Carbone’s research findings have broad implications for developing more effective approaches for deploying biological control agents in Africa and other parts of the world. First, the population genetics data of A. flavus provides critical a priori knowledge for developing and selecting more effective biological control strains. Carbone showed that the introduction of closely related nontoxigenic genotypes into native soil populations of A. flavus is more effective than introduced unrelated genotypes. Second, information on recombination within A. flavus supports a management strategy based on the application of female sterile (male fertile) strains that will drive the recombining population to a clonal one that produces less aflatoxin. Without the integration of information on the population genetics, biogeography, and reproductive biology, reliable models to predict and manage populations of A. flavus would not have been possible.
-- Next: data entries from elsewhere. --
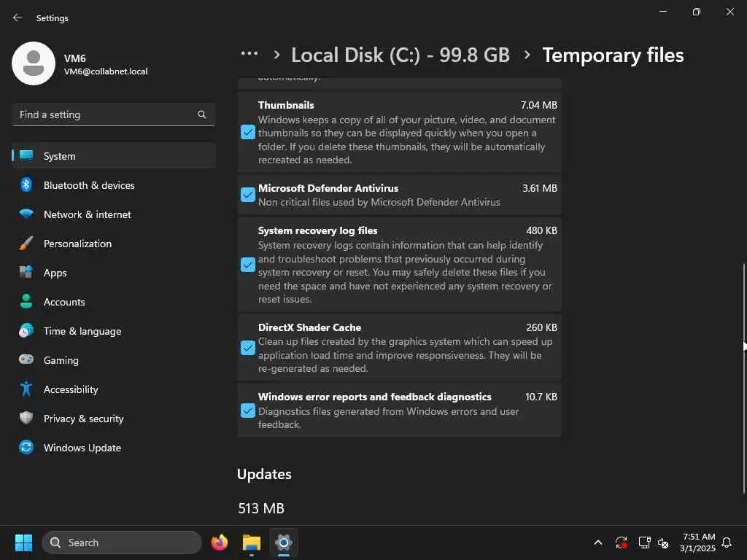747x560 pixels.
Task: Click the search magnifier icon in Find a setting
Action: pos(202,114)
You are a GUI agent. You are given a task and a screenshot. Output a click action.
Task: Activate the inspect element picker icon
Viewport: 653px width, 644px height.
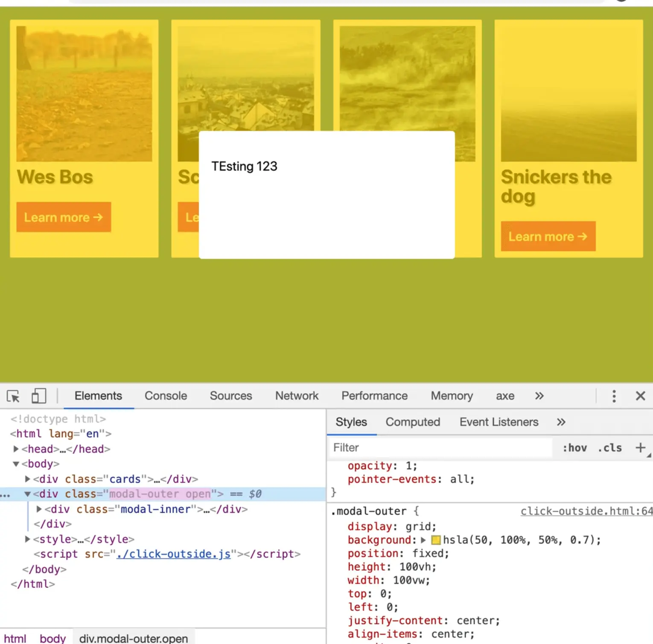coord(13,396)
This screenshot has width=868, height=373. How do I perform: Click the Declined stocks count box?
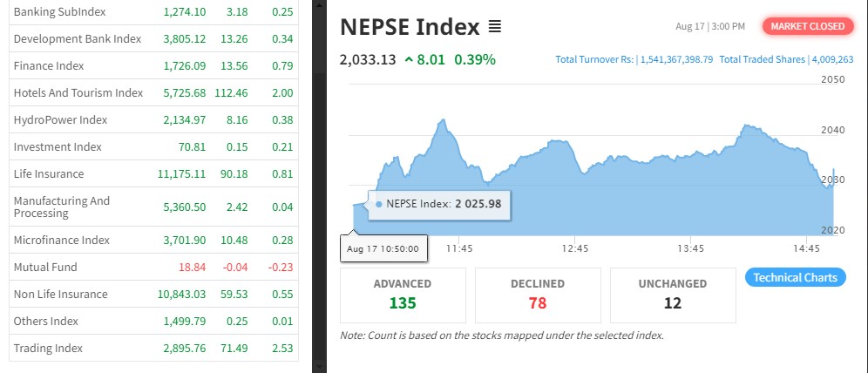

Carbone also has made significant advancements in developing tools that enable biologists to take advantage of complex evolutionary methods. One of these toolkits, called SNAP, is widely used and represents a significant advance in software for the analysis of populations. The SNAP toolkit is a powerful tool for addressing questions related to species boundaries, phylogeography, and origin and spread of organisms. The wide adaptation of these tools is demonstrated by his publications across a spectrum of high-impact journals that target both general biologists and specialist in the field of pathogenic and nonpathogenic organisms.

Recently, Carbone has integrated population genetics, metagenomic, and genome assembly tools into a comprehensive package that is freely available to the public through a web-based portal at North Carolina State University. This suite of tools, designated as Mobyle SNAP Workbench, provides powerful analytical methods that are accessible to researchers with varying levels of expertise. Carbone has presented several workshops on his bioinformatics tools at APS annual meetings. The popularity of the workshops is further engendered by Carbone’s engaging and passionate style of teaching.

Carbone has multiple publications in high-impact disciplinary journals, including Nature and Proceedings of the National Academy of Sciences. Further, multiple citations of Carbone’s research reflect the use of his conceptual insight and tools by both fundamental scientists investigating evolutionary patterns of genes and gene clusters as well as applied scientists studying disease ecology and pathogen variation. In recognition of the impact of his research, Carbone has received awards from professional societies. In 2008, Carbone was awarded the C. J. Alexopoulos Prize, awarded annually by the Mycological Society of America to an outstanding early-career mycologist. In 2009, he received the Syngenta Award, given by Syngenta Crop Protection to an APS member for his research contributions.

In addition to his research program, Carbone is also the director of the Center for Integrated Fungal Research at North Carolina State University. This center, composed of 14 scientists across two academic colleges, focuses on modeling, predicting, and managing the consequences of environmental impacts on microbes and microbial processes from the subcellular to large-scale ecosystems.

Ignazio Carbone’s seminal contributions to the scientific community have secured his leadership role at the forefront of microbial evolutionary biology. He has provided a conceptual framework for understanding the evolution of populations, and he has made a major contribution toward the control of a disease that has a global impact on human health.